Instructions to follow:
Look through the data for the string "agent". Copy every line where it is found.
*** Records ***
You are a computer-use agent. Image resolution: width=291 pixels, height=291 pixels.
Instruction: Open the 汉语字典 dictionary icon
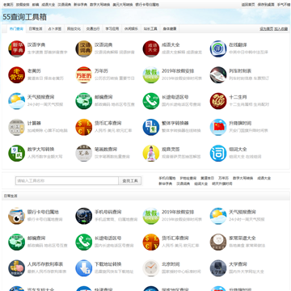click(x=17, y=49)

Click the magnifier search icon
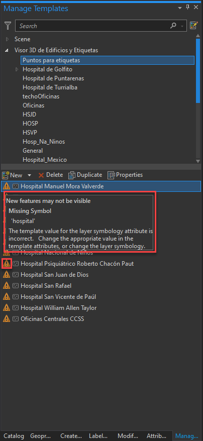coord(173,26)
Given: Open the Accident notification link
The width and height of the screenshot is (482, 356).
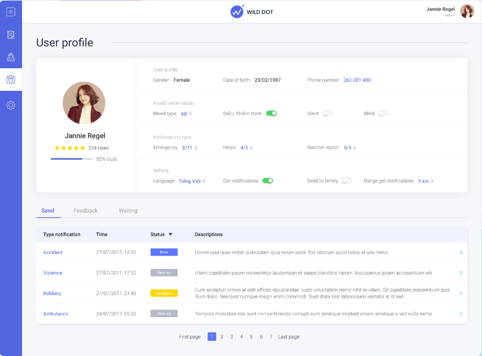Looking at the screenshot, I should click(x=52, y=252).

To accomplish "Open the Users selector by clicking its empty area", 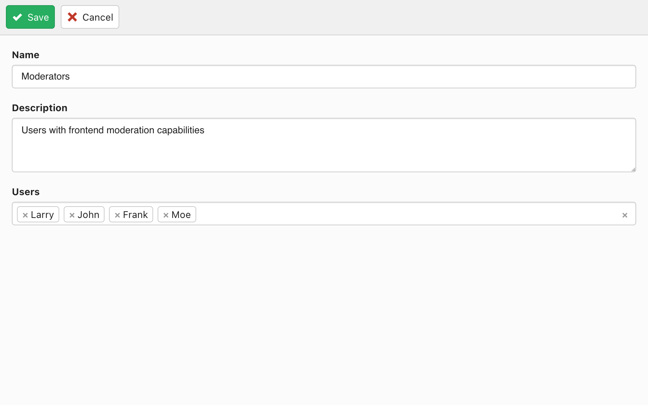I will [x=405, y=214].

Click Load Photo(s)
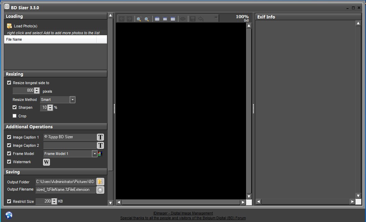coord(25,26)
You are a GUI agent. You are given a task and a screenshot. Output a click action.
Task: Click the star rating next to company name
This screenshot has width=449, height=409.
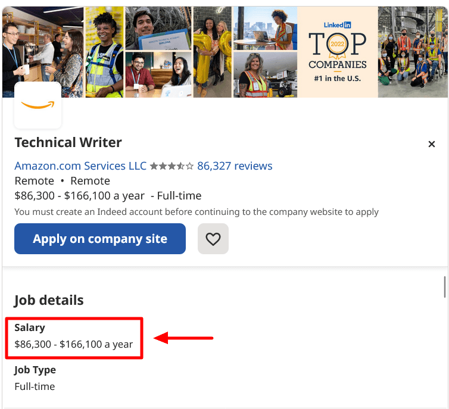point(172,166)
*** End of Records ***
Answer to this problem:
You are a computer-use agent. Image resolution: width=291 pixels, height=291 pixels.
You are a GUI agent. You are given a task and a screenshot. Output a click action.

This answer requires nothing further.